Crack Sentencing Reform in Full Swing

The national tragedy of unjust crack sentences is nearing its end.

The U.S. Sentencing Commission voted unanimously Tuesday to allow some 19,500 federal prison inmates, most of them black, to seek reductions in their crack cocaine sentences.

The commission, which sets guidelines for federal prison sentences, decided to make retroactive its recent easing of recommended sentences for crack offenses.

Most of those eligible could receive no more than a two-year cut in their prison terms, but roughly 3,800 inmates could be released from prison within a year after the March 3 effective date of Tuesday's decision. Federal judges will have the final say whether to reduce sentences. . . . The sentencing commission recently changed the guidelines to reduce the disparity in prison time for the two crimes. The new guidelines took effect Nov. 1. . . . Even after the change, prison terms for crack cocaine still are two to five times longer on average than sentences for powder cocaine, the result of a 20-year-old decision by Congress to treat crack more harshly. The commission first said in 1995 that there was no evidence to support such disparate treatment. . . . Several bills have been introduced to further reduce or eliminate the disparity. The Senate is expected to hold hearings on the legislation next year.

Attorney General Michael Mukasey restated the administration's opposition to retroactivity before the commission voted. . . .

Tuesday's vote follows two Supreme Court rulings Monday that upheld judges who rejected federal sentencing guidelines as too harsh and imposed more lenient prison terms, including one for crack offenses.

In the crack case, Justice Ruth Bader Ginsburg's majority opinion said Derrick Kimbrough's 15-year sentence was acceptable, although guidelines called for 19 to 22 years. "In making that determination, the judge may consider the disparity between the guidelines' treatment of crack and powder cocaine offenses," Ginsburg said. . . . 86 percent of the inmates who might see their prison terms for crack offenses reduced after the commission approved retroactive easing. By contrast, just over a quarter of those convicted of powder cocaine crimes last year were black.

Congress wrote the harsher treatment for crack into a law that sets a mandatory minimum of five years in prison for trafficking in 5 grams of crack cocaine or 100 times as much powder cocaine.

Judges do not have the authority to impose sentences below the mandatory minimum or grant reductions below the minimum sentences written into the law.

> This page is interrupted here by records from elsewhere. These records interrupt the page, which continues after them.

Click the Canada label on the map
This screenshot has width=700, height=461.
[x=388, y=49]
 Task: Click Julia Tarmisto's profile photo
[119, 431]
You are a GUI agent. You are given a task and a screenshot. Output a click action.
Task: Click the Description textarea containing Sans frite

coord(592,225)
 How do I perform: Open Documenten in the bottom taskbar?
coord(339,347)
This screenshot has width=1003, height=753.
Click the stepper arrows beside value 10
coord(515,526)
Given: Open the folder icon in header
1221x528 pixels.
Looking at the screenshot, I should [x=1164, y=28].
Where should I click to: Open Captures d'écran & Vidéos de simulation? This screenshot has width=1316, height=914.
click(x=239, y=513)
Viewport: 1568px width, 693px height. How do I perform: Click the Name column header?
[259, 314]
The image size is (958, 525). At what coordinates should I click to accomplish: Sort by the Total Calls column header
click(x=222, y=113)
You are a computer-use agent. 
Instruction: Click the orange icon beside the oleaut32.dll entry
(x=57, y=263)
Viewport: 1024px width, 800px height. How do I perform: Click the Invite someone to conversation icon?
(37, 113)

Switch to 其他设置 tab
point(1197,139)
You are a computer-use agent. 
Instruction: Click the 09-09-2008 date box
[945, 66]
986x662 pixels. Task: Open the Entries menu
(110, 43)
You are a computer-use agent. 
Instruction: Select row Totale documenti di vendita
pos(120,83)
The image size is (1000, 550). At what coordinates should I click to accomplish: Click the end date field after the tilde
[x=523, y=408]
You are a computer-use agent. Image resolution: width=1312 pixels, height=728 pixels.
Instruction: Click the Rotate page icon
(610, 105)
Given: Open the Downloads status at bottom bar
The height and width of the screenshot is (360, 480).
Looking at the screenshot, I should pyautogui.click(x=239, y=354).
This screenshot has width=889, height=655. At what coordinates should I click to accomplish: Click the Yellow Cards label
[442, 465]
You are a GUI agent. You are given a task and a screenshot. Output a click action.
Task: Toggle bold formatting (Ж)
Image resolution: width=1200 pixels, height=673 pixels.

Between 36,000 and 37,000 federal prison inmates, out of a population of 200,000, are serving time for crack crimes. The prisoners who are not eligible for shorter terms either already are serving the minimum sentence, were sentenced for possession of massive quantities of crack or are serving time under laws that apply to "career criminals."

In previous years, the sentencing commission reduced penalties for crimes involving marijuana, LSD and OxyContin, which are primarily committed by whites, and made those decisions retroactive.


From here.

The Kimbrough case and its companion case Gall also seem likely to end a regime in which deviations from the sentencing guidelines to be more harsh are almost always affirmed on appeal, while leniency relative to the sentencing guidelines is frequently reversed on appeal. Under the two cases, almost all reasoned sentencing decisions by trial courts should be affirmed.